● Your goal: Line by line, copy the material that follows without leaving anything out.

● Information shown:
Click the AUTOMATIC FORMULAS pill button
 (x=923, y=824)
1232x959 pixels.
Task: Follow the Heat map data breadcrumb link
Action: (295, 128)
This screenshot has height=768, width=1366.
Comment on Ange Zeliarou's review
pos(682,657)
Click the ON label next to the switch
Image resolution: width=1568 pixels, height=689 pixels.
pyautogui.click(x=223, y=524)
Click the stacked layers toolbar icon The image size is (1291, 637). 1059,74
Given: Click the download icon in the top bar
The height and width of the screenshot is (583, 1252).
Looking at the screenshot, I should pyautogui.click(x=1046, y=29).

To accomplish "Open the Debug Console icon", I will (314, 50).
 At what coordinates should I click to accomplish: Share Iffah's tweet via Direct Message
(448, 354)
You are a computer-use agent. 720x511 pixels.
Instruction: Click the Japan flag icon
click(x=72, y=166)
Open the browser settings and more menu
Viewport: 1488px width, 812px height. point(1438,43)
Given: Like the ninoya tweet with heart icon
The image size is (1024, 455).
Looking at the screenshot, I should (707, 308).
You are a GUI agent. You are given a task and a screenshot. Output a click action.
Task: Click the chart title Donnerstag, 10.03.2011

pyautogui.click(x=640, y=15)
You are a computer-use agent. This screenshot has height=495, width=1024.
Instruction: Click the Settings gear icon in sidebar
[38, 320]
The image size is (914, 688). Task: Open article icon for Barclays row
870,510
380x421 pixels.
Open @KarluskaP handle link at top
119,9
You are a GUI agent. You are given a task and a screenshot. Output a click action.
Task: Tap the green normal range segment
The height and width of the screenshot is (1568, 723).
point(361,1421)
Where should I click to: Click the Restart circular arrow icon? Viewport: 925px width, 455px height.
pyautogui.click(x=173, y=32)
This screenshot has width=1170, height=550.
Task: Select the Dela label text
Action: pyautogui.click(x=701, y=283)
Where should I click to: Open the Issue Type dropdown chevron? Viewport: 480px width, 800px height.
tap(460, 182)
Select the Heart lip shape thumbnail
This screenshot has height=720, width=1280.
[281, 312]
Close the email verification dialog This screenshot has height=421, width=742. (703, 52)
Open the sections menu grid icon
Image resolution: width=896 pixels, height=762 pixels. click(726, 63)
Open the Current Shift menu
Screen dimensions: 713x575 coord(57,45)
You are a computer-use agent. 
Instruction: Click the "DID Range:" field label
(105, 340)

● Answer section:
Click the AUTOMATIC FORMULAS pill button
 (x=923, y=824)
1232x959 pixels.
Task: Follow the Heat map data breadcrumb link
Action: (295, 128)
This screenshot has height=768, width=1366.
Comment on Ange Zeliarou's review
pos(682,657)
Click the ON label next to the switch
Image resolution: width=1568 pixels, height=689 pixels.
pyautogui.click(x=223, y=524)
Click the stacked layers toolbar icon The image size is (1291, 637). 1059,74
Given: Click the download icon in the top bar
The height and width of the screenshot is (583, 1252).
Looking at the screenshot, I should pyautogui.click(x=1046, y=29).

To accomplish "Open the Debug Console icon", I will (314, 50).
 At what coordinates should I click to accomplish: Share Iffah's tweet via Direct Message
(448, 354)
You are a computer-use agent. 720x511 pixels.
Instruction: Click the Japan flag icon
click(x=72, y=166)
Open the browser settings and more menu
Viewport: 1488px width, 812px height. point(1438,43)
Given: Like the ninoya tweet with heart icon
The image size is (1024, 455).
Looking at the screenshot, I should (707, 308).
You are a GUI agent. You are given a task and a screenshot. Output a click action.
Task: Click the chart title Donnerstag, 10.03.2011

pyautogui.click(x=640, y=15)
You are a computer-use agent. This screenshot has height=495, width=1024.
Instruction: Click the Settings gear icon in sidebar
[38, 320]
The image size is (914, 688). Task: Open article icon for Barclays row
870,510
380x421 pixels.
Open @KarluskaP handle link at top
119,9
You are a GUI agent. You are given a task and a screenshot. Output a click action.
Task: Tap the green normal range segment
The height and width of the screenshot is (1568, 723).
point(361,1421)
Where should I click to: Click the Restart circular arrow icon? Viewport: 925px width, 455px height.
pyautogui.click(x=173, y=32)
This screenshot has width=1170, height=550.
Task: Select the Dela label text
Action: pyautogui.click(x=701, y=283)
Where should I click to: Open the Issue Type dropdown chevron? Viewport: 480px width, 800px height.
tap(460, 182)
Select the Heart lip shape thumbnail
This screenshot has height=720, width=1280.
[281, 312]
Close the email verification dialog This screenshot has height=421, width=742. (703, 52)
Open the sections menu grid icon
Image resolution: width=896 pixels, height=762 pixels. click(726, 63)
Open the Current Shift menu
Screen dimensions: 713x575 coord(57,45)
You are a computer-use agent. 
Instruction: Click the "DID Range:" field label
(105, 340)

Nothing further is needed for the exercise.